- Your objective: Copy out the lines of the records word for word, starting with the line that contains "This screenshot has width=1456, height=827." and continuing through the last line of the records.

- Source data:
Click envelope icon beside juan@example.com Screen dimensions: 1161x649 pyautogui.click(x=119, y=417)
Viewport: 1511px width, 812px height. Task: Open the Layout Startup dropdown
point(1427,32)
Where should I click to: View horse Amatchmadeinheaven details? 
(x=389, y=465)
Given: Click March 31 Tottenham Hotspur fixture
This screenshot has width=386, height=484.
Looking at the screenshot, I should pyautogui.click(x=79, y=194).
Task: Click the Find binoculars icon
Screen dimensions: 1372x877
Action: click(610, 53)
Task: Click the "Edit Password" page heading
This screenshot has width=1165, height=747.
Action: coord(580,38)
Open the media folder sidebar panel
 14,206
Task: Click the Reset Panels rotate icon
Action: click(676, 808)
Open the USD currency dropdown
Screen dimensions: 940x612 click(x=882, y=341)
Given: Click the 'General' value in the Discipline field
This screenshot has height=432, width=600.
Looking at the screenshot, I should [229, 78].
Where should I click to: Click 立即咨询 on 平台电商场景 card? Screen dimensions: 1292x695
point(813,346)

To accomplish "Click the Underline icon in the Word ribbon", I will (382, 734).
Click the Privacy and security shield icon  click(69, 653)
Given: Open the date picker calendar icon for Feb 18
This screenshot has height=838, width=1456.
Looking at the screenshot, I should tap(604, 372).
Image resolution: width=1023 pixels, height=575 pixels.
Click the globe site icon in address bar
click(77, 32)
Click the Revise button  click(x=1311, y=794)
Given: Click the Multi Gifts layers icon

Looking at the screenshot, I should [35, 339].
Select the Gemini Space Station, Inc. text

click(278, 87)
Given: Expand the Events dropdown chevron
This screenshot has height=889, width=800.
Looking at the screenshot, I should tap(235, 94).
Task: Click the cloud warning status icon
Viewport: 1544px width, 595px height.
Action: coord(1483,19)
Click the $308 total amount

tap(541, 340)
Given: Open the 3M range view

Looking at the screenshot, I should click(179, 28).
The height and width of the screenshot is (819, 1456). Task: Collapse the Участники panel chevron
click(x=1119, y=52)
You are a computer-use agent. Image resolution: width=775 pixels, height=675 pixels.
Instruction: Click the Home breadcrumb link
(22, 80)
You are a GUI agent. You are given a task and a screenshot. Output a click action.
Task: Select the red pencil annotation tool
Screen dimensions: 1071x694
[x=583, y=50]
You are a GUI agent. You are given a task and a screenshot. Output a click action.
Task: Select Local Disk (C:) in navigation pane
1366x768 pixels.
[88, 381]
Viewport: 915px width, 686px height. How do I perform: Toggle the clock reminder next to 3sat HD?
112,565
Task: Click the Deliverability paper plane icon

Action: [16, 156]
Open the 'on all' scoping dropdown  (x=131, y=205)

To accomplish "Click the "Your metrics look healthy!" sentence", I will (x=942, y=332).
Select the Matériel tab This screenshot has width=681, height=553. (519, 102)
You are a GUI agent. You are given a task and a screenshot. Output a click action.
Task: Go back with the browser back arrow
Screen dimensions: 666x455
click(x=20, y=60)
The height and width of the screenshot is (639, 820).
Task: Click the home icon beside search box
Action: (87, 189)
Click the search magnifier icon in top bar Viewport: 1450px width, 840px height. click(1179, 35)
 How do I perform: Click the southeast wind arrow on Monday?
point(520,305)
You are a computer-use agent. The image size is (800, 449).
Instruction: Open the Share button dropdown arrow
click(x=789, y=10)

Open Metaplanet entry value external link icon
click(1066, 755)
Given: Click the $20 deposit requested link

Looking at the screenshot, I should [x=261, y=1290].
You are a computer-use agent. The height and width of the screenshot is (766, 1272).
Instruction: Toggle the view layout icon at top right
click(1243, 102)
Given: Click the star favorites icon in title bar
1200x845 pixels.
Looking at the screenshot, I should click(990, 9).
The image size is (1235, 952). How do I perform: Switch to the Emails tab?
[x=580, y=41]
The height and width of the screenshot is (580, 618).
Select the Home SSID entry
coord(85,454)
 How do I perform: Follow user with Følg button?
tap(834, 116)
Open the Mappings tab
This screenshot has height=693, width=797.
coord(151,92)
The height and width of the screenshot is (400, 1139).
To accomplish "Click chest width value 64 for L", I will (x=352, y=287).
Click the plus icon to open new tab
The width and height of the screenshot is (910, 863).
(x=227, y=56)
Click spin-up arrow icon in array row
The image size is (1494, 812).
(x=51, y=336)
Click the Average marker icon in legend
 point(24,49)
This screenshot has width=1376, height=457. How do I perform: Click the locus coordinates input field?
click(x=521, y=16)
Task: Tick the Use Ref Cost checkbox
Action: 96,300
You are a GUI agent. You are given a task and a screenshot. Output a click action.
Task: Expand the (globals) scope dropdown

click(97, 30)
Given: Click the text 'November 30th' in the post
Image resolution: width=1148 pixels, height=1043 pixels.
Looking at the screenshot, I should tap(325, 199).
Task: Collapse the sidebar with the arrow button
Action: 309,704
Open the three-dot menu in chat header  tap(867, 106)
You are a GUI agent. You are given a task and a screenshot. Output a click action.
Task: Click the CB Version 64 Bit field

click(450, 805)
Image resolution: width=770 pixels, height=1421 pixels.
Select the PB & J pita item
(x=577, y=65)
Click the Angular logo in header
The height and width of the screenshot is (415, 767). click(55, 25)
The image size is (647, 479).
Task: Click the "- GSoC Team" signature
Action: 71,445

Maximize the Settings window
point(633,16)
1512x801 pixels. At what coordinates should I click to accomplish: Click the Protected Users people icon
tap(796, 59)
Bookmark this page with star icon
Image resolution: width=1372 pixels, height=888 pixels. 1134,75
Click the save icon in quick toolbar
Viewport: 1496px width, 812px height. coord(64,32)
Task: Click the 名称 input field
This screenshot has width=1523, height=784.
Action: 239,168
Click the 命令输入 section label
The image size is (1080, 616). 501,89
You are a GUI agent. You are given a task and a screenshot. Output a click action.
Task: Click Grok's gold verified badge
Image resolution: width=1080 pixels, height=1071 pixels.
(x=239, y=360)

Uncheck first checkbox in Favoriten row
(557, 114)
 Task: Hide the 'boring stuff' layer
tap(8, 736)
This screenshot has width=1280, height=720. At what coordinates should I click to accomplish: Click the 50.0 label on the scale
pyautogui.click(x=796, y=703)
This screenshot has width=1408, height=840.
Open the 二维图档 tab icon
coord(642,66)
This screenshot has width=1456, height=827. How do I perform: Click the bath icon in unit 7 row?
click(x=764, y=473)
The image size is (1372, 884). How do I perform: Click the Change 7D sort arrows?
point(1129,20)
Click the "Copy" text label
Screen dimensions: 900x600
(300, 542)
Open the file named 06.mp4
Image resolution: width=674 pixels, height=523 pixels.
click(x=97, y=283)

- Exercise output:
This screenshot has width=1456, height=827. How do I perform: Click the bath icon in unit 7 row?
click(x=764, y=473)
The image size is (1372, 884). How do I perform: Click the Change 7D sort arrows?
point(1129,20)
Click the "Copy" text label
Screen dimensions: 900x600
(300, 542)
Open the file named 06.mp4
Image resolution: width=674 pixels, height=523 pixels.
click(x=97, y=283)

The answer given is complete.